William Raymond Katz - Citigroup Global Markets, Inc. Chris M. Harris - Wells Fargo Securities LLC Glenn Schorr - Evercore Group LLC Michael J. Cyprys - Morgan Stanley & Co. LLC Brennan Hawken - UBS Securities LLC.
Good morning, and welcome to Franklin Resources Earnings Conference Call for the quarter ended June 30, 2017. Statements made in this conference call regarding Franklin Resources, Inc., which are not historical facts, are forward-looking statements within the meaning of the Private Securities Litigation Reform Act of 1995.
These forward-looking statements involve a number of known and unknown risks, uncertainties and other important factors that could cause actual results to differ materially from any future results expressed or implied by such forward-looking statements.
These and other risks, uncertainties and other important factors are described in more detail in Franklin's recent filings with the Securities and Exchange Commission including in the Risk Factors and MD&A sections of Franklin's most recent Form 10-K and 10-Q filings..
Good morning. My name is Rob and I'll be your call operator today. At this time, all participants are in a listen-only mode. As a reminder, this conference is being recorded. At this time, I would like to turn the call over to Franklin Resources' Chairman and CEO, Mr. Greg Johnson. Mr. Johnson, you may begin..
Well, good morning and thank you for joining our quarterly conference call. With me is Ken Lewis, our CFO. We're pleased with this quarter's results as flow trends improved, performance remained strong, and operating income increased.
Our international retail business continued to gain traction as solid performance drove demand for many products globally. We implemented a new commentary format this quarter and we hope you found it useful and we welcome any additional feedback you have. I'd now like to open up the line to your questions..
Thank you. Our first question is from Patrick Davitt with Autonomous..
Hi. Good morning. Thank you. In the pre-commentary, I read like the unusual items in G&A made it lower than it should be.

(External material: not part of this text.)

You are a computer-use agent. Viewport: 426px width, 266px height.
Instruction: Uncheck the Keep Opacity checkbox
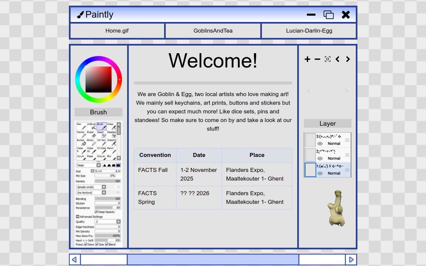(x=97, y=212)
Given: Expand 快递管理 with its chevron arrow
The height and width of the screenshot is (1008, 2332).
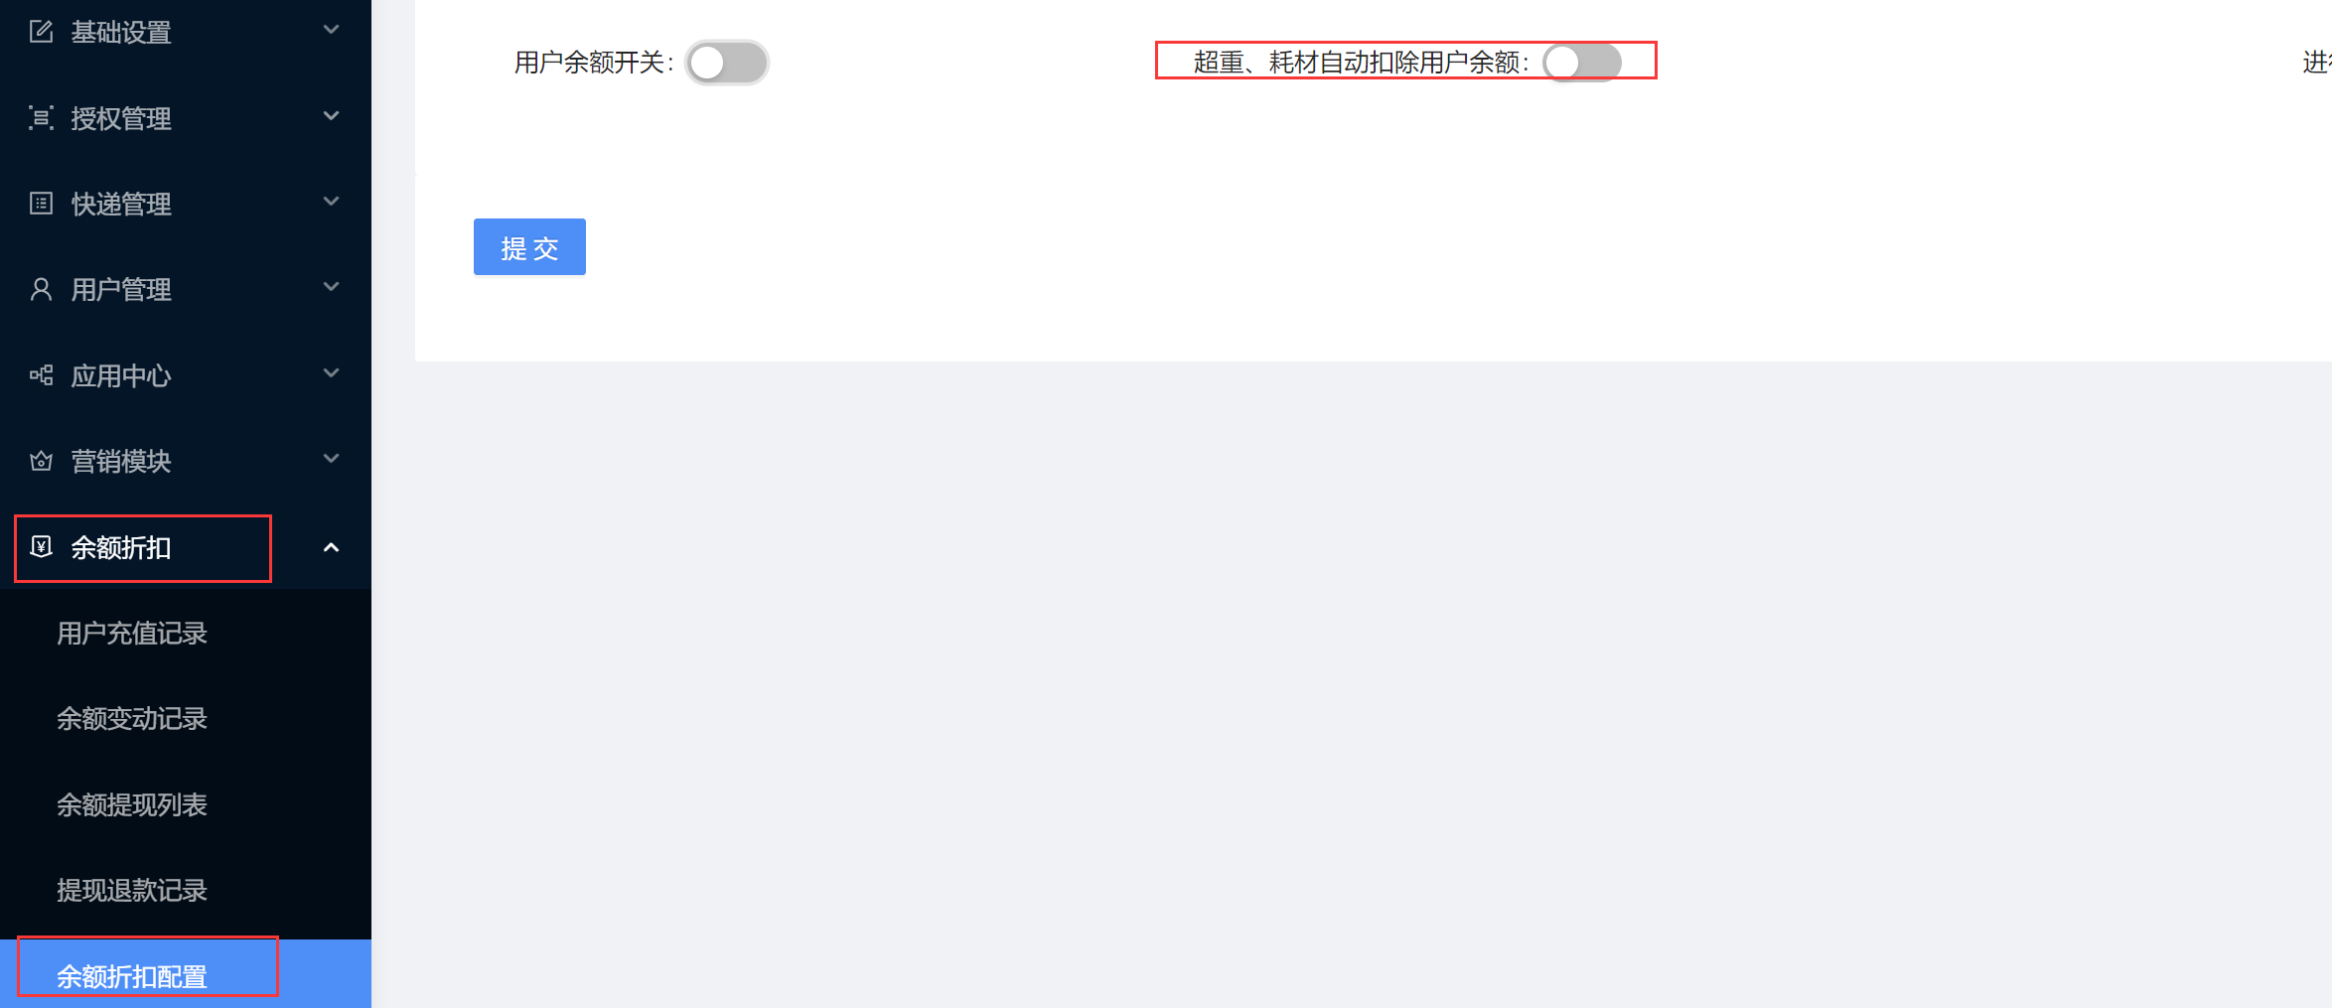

If that's right, could you help us better understand the disclosure in the Q in terms of, I guess, what you consider the net amount of the unusual item impact?.
Sure. I don't know that it was lower than it should be, but – and there were some – I would say, the net of the one-offs were maybe just $2 million, in that very small neighborhood.

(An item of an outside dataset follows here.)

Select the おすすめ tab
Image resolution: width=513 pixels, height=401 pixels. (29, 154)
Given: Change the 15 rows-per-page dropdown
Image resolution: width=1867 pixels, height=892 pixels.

But I think, more importantly, what the question is going forward, what do we see? We do see a little upward pressure on that line item and some of the other line items, offset probably by the comp line item, which that compensation was a little bit high this quarter than run rate..
Okay. That's helpful. Thanks. Then more broadly, there was some chatter last quarter about a wirehouse trying to force revenue share, kind of, across the board as they become compliant with DOL.
What has your experience been on that front? And do you think it is settling out better or worse than maybe what you are paying before the DOL rule?.
Well, we can only pay the limit in the prospectus, so that has created, I think, in some cases, a protracted discussion on how we get to a standard number. But I can't think of any case where we have not been able to work it out. And, again, it's maximum by prospectus, so it shouldn't increase with the changes..
All right. Thank you..
Our next question is coming from the line of Ken Worthington with JPMorgan..
Hi. Good morning. In terms of international equities, it's still a meaningful source of outflows. If it was just the U.S., the asset class, it's the one that seems to be working the best. So can you talk about your global equity business? If possible, give us a little more color on the continued weakness, really, in the gross inflows.
Is there, sort of, region or client type? Or can you help us point us to maybe why that weakness, or why we're seeing this weakness compared to – like, prior to 2016, it seemed like that gross sales rate was at a more normal level. Thanks..
Yes. I mean, I think that that is an area that we were hoping would turn around a little bit faster based on the performance. I think just a general statement first, just looking at the overall flows on global equity and, obviously, that was an area where we had over $6 billion in outflows.
$3 billion of that was due to three accounts on the institutional side; the largest, a sovereign wealth fund, not performance-related but just reducing for cash needs there.
And I still think getting back to the gross levels in any equity category is difficult, looking historical when you still have the pressure of indexing happening and replacing the traditional fund. But we have – the Foreign Fund has turned around to positive flows for the last two quarters.
That's much better than where it was, but that category's not as large as the overall global equity category, and that's the important one that we need to see turn around for the Templeton Growth Fund.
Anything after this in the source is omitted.